Written by xxyla , xxyla is a professional makeup artist and fashion model based in New York City.
You know you’re dating when you spend a third of a date deciding what outfit to wear.
And you know your potential romantic partner knows that too.
In my work as a professional makeup artist, I often face the same challenges. Are my makeup skills impressive enough for my clients? Can I improvise after an accident during hair styling? Most important, will he be impressed with my performance?
I’d like to propose a solution. Forget for a moment about your inner confidence, your style, and all of that. A simple change in clothing could be the secret to putting you in a position to have your soul mate. And it’s an idea I’m using for my own dating app for straight people.
For most straight couples, the dress code is more of a guideline than an agreement. And no matter what outfit you choose to wear, expect that dress code to apply as well. No matter what accessories you wear — be it bracelets, necklace, earrings or an aviator sunglasses set — think of the attire as your dating brand.
As queer people, we’ve been conditioned to see our true selves when we step into a closeted relationship, which is only natural, as a gay man. In our privileged position as a society, we have no problem exploring our sexuality in public spaces. But for most of us — straight and gay — standing out in a public space can be terrifying.
“When we’re dating in a relationship, we basically need to hide our sense of self. “
Because of this, we as individuals have no fear and often struggle with keeping ourselves present while seeing ourselves — and the person we love — through the same sort of disguise.
In this first edition of Fit Dating, I studied the way couples expressed themselves while dating. What I found was that no matter how much of our true selves we shed during an intimate relationship, we’re still inspired to bring it back into our lives as we get older.
Here are some of the overarching ideas I learned along the way, and some tips to help you better express yourself as you date:
1. Bringing your true self to a date
Couples can have very different values in dating, and this can lead to conflict on a number of different levels. But I was surprised at how even one another’s values showed through in their appearance.
Even couples who don’t identify as a sexual minority or as bi might end up having similar style. Study participants had very different trends in fashion — they were spending a bit more or a bit less on their outfits as they aged.
And it was less about their economics, and more about style preferences. The younger millennials, for example, tended to wear more bohemian, folk looks or jeans and t-shirts. Those who aged out of that trend grew more into more neutral urban patterns.
And it was less about their economic, and more about style preferences.
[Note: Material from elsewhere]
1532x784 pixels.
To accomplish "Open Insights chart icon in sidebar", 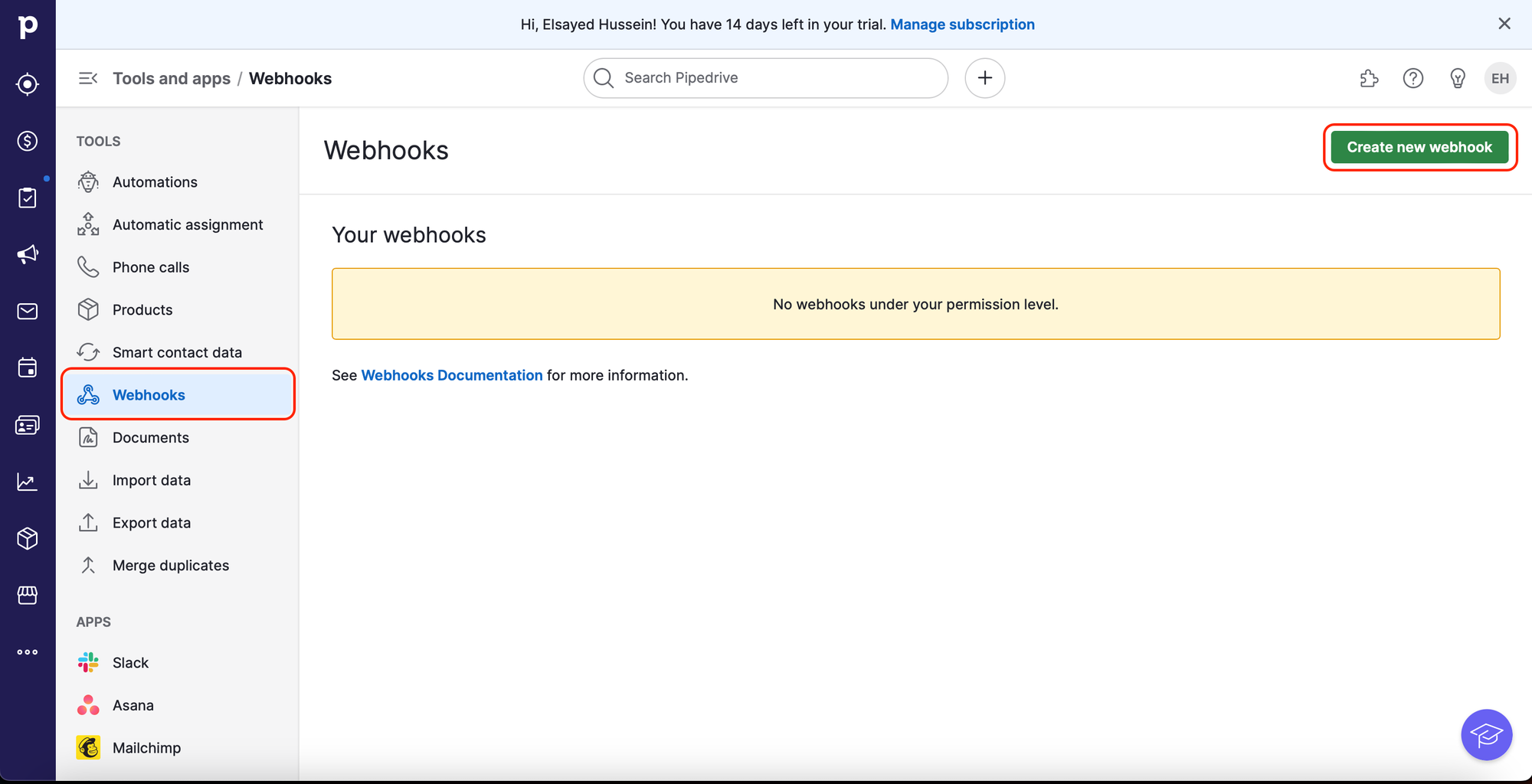I will click(x=28, y=482).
The younger millennials, for example, tended to wear more bohemian, folk looks or jeans and t-shirts.
Regardless of how they define themselves, these two groups ended up looking a lot alike in their outfits. If you do identify as a straight white man and see yourself as a very confident and street smart guy, consider dressing like one.
2. Staying true to your sense of self
Gay men have always worn a hetero-normative perception of femininity, so it’s understandable that straight men often dress in congruent congruent female-like fashion.
In my studies, I found this pattern to be true for couples on both sides of the aisle, whether we were gender bending about queer or masculine appearances, or even gay and straight heterosexual couples.
Even a few generations after the sexual revolution, we have yet to come to a genderless, LGBTQ+-uniformed idea of what your partner could look like as well.
3. Be authentic, but bring your true self to your match
From personal experience, my dating app is filled with more confidence and a clear idea of how I personally identify. But I also noticed that for men, flirting in a way that’s more at their natural style can be a little bit harder.
If you want to date a straight man, it is really important to remember that just because he has certain wardrobe elements that are “date-appropriate” and “liked,” that doesn’t mean you should pull out your dinner jacket or your bowtie.